Enterprise deliver some cargo to a penal colony, when they receive a cargo back an intruder went into bridge and request asylum. They found out, the manager of the facility, uses an extreme device to erase memories or even kill the person.

Name of the episode:

There are two daggers; Spocks hands (while doing mind melt) and that device; both of them can open the mind. Opening mind means multiple things; “open to see the truth”, “open to heal”, “open to harm it”. Like the classic example, both surgeons and butchers use kinfe.

Thoughts

Intro

  • It’s interesting to see a prompt and a dosage operation might program people. Actually, we see this in real life, but not like a device. We have a/some mechanism to place beliefs and commands into individual minds. The difference, in this indirect way, it’s hard to blame someone for threatening lives. We started to manipulate and harm, since we were born. :(
  • Penal colonies will create more stories in Star Trek series, so it’s really difficult to foresee how to deal with crime and penalties, even crime is something like a drawing a line to the land and claiming it.
  • The doctor says to Kirk; *“you remind me of old skeptics” (in Ancient Greek); *After the Roddenberry, Greek civilization maybe didn’t refer in the episodes again, or referred so less. I think Roddenberry utilized this theme to highlight the mental and civilized development of humanity.
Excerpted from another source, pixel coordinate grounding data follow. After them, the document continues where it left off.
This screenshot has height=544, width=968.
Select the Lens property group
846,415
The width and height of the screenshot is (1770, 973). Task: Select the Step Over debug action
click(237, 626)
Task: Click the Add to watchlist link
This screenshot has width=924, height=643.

The series has visited modern times like pre-industrialization, but never a prehistoric era. So, we didn’t see any philosophic references after TOS series. What I most like in TOS, it’s pushing us to imagine between science and mythology.
  • One common thing in TOS, it generally uses divine judgment moments. In the end, the doctor ends up emptying his own mind. So we didn’t think on what could be the proper judgment / penalty; we don’t face a meaningful moment to think on the penalty. We just think about the story and get some principles. I wish real life would become so plain to just think on actions, but we face lots of consequences, and most of the time our ethics are based on thinking on consequences.